= Текст страницы =
Это цитата из романа «Дорога на Итаку» (2014), одного из тринадцати опубликованных на данный момент в серии о Мартине Бора за авторством Бена Пастора (псевдоним итальянской писательницы Марии Вербены Вольпи). Эти слова произносит сын семьи, работающей в родовом поместье Бора (Freiherr означает «барон»); и сам он – «настоящий» нацист, то есть грубый пролетарий, движимый классовым ресентиментом. Оба служат в армии, но между ними стоит вся дистанция между унтер-офицером и офицером, что может напомнить нам замечание Готфрида Бенна о том, что во времена нацизма армейская служба была единственной элегантной формой «внутренней эмиграции». Так что еще долго после войны аристократический вермахт цеплялся за эгоистичный миф о том, что преступления и эксцессы СС не имеют никакого отношения ни к ним, ни к их миссии. Оправдание самого Бора также звучит знакомо:

Моя агрессивность <…> – это реакция. Реакция на зло, причиненное нашему отечеству после Первой мировой войны, на те нации, которые душат наше жизненное пространство, и на требования, чтобы мы продолжали оправдываться перед миром за то, что мы немцы.

Он не упоминает свою самую впечатляющую добродетель: верность. (После 1934 года армейская присяга конституции была переписана: Бора, таким образом, связан клятвой верности своему фюреру.)

= Данные =

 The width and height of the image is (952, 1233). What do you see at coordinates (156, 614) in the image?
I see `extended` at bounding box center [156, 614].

...

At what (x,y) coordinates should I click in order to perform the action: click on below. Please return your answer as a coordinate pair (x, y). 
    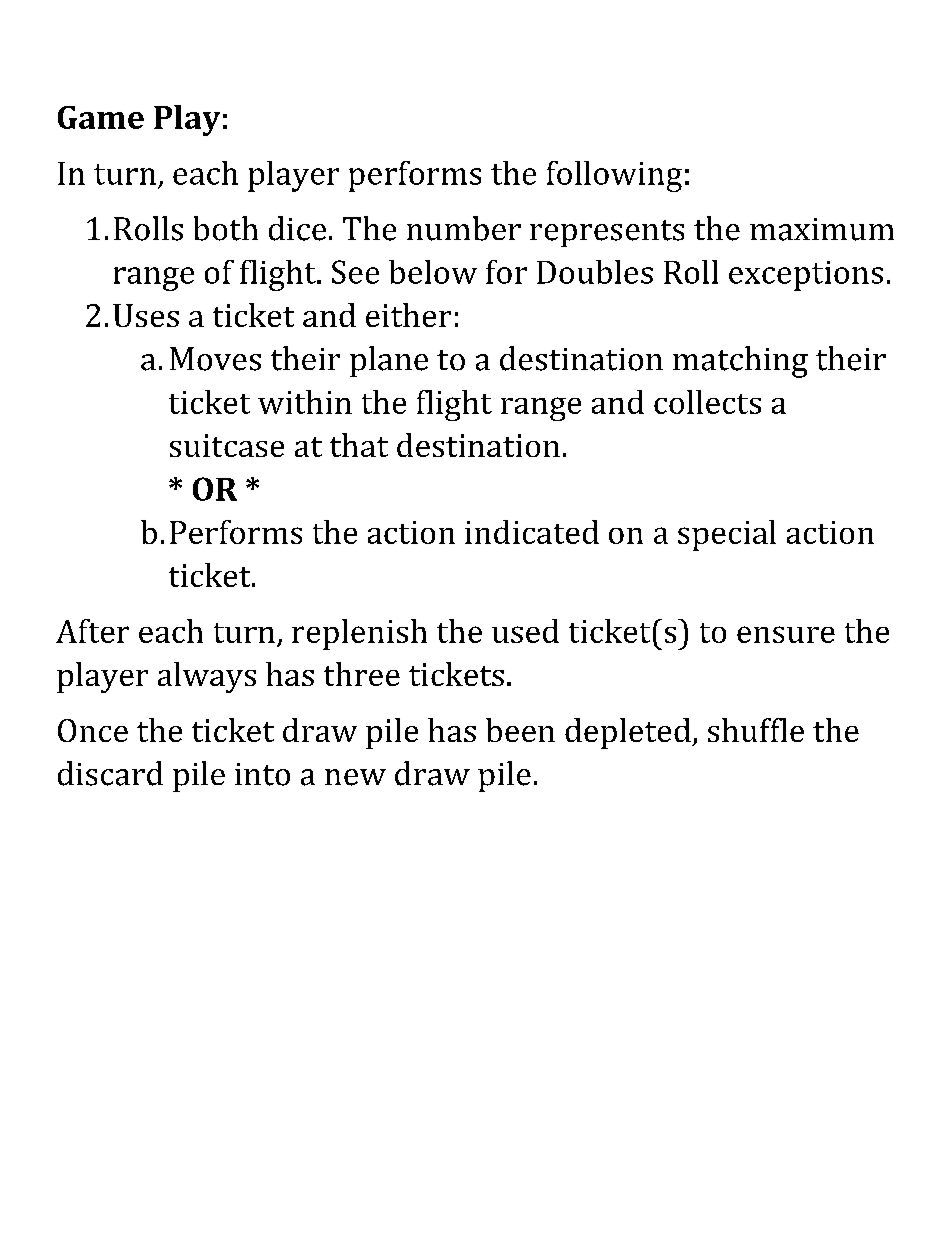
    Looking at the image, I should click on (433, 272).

= Задачи для решения =
A. Повторите дословно отрывок текста о романе «Дорога на Итаку» от слов «Моя агрессивность <…> –» до слов «что мы немцы.».
B. Подхватите текст о романе «Дорога на Итаку» и продолжите его, начав сразу после последнего приведенного предложения.

= Ответы к заданиям =
A.
Моя агрессивность <…> – это реакция. Реакция на зло, причиненное нашему отечеству после Первой мировой войны, на те нации, которые душат наше жизненное пространство, и на требования, чтобы мы продолжали оправдываться перед миром за то, что мы немцы.

B.
В конечном счете, однако, нам некомфортно с этим протагонистом, хотя он не антисемит, – причина в чем-то другом. Бора не просто профессиональный солдат, он любит войну:

Со времен Испании у меня было семь лет великих сражений. Слава, сама чертова идея <…> Испания, Польша, Россия – я везде побывал добровольцем. Быть на войне так же весело, как быть влюбленным, когда есть желание.

И, возможно, даже более инкриминирующий пассаж:

Я жажду быть первым, кто увидит Волгу. Она снится мне после наступления темноты, широкая, как озеро, артерия в великом теле России. Тем не менее, даже у ворот Сталинграда и его реки, в 3200 километрах от Берлина, мы, немцы, стоим всего лишь на юго-западном клочке бескрайней евро-азиатской равнины. Полезно помнить, что все мы изначально родом отсюда. Мы принадлежим этому месту больше, чем мы осознаем, гораздо больше, чем враг хочет признать.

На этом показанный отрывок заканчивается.